Sunday, 6 March 2011

Liverpool High As A Kuyt As Molineux Sees Six

Super Sunday lived up its name today with both games serving up a treat as Dalglish and Ferguson went head to head and Tottenham travelled to Wolves.

The half one kick-off saw the rivalry that is Liverpool and Manchester United, it was dubbed earlier as England's Old Firm and is even more so now that Dalglish is back in charge. Andy Carroll was poised to make his debut from the bench with Suarez picked to play up front with Kuyt. United brought Brown in for the suspended Vidic and Rafael replaced O'Shea at right back. Liverpool started the brighter and troubled United's defence early on. United steadily grew into it and made their first warning with Berbatov hitting the post following his hat-trick against Liverpool at Old Trafford earlier in the season. A touch of brilliance occurred eleven minutes from half-time when Luis Suarez took advantage of United's poor defence by dancing through five of them, he then fizzed the ball along the goal-line and Kuyt was on hand to tap it in. It got worse for United just five minutes later with another defensive calamity; a Liverpool cross looked to have been wasted when it was going straight to Nani. But the Portuguese winger somehow managed to head the ball back towards his own goal where a delighted Kuyt could head home from four yards. Nani was unable to make amends because just before half-time Jamie Carragher went in two-footed on him, Carragher was lucky to escape with a caution and Nani was stretchered off. That ignited the tie and just a minute later Rafael committed the same sort of tackle and was also lucky to escape with a yellow card.

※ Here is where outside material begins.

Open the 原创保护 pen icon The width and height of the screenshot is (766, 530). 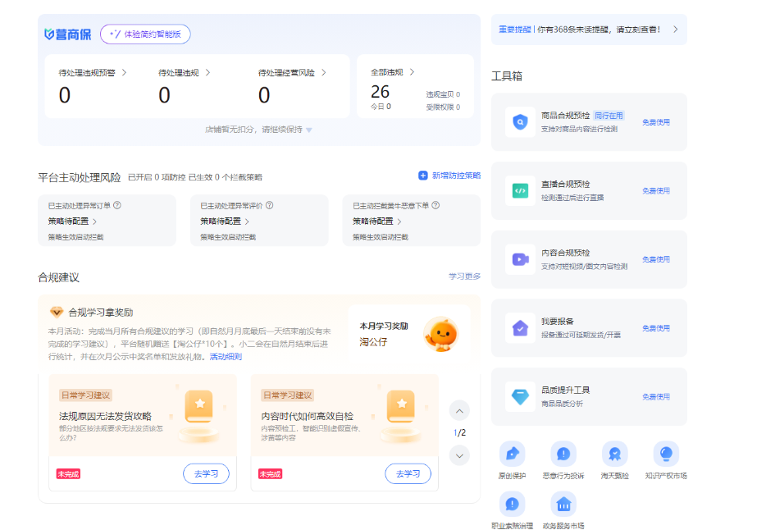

Javier Hernandez was brought on in place of Nani just before half-time but the three pronged attack failed to deliver any meaningful chances. There were a couple of touches from set pieces that caused Meireles to clear off the line but it was looking much like it wasn't going to be United's day. Liverpool rounded the match off 65 minutes into it when Van Der Sar spilled a stinging Gerrard free-kick, Kuyt was there to graciously accept another tap in from all of three yards for his hat-trick. United managed to get a consolation in the depths of injury time with Hernandez heading home from a corner.

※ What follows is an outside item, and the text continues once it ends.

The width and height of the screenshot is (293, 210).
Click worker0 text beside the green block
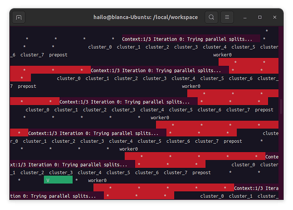click(x=97, y=181)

The four o'clock kick-off followed with the same amount of drama as Tottenham travelled to Wolves. The games was dedicated to the memory of Dean Richards who sadly passed away last weekend at an early adult age. It was Wolves who broke the deadlock after twenty minutes when Kevin Doyle headed past Gomes who was standing in no man's land. But Spurs equalised ten minutes later when Defoe curled one past Hennessey for his first goal in the league this season. Just like buses, Defoe found a second five minutes later with another curler into the top corner from the edge of the box. But Wolves were awarded a penalty five minutes from half-time when Hutton hauled down Doyle, Hutton was lucky to escape a red when it looked to be a goalscoring opportunity but referee Mark Halsey brandished only a yellow. Doyle stepped up and converted the penalty to equalise. Tottenham regained the lead just three minutes into the second half with Pavlyuchenko providing another great strike past Hennessey. But Wolves deserved at least a point and squandered many chances. Wolves also had a goal disallowed for a foul on Gomes but it looked very tedious as goalkeepers seem untouchable these days. Wolves did, however, find their deserved equaliser with Steven Fletcher heading into the bottom corner to make it 3-3 at full time.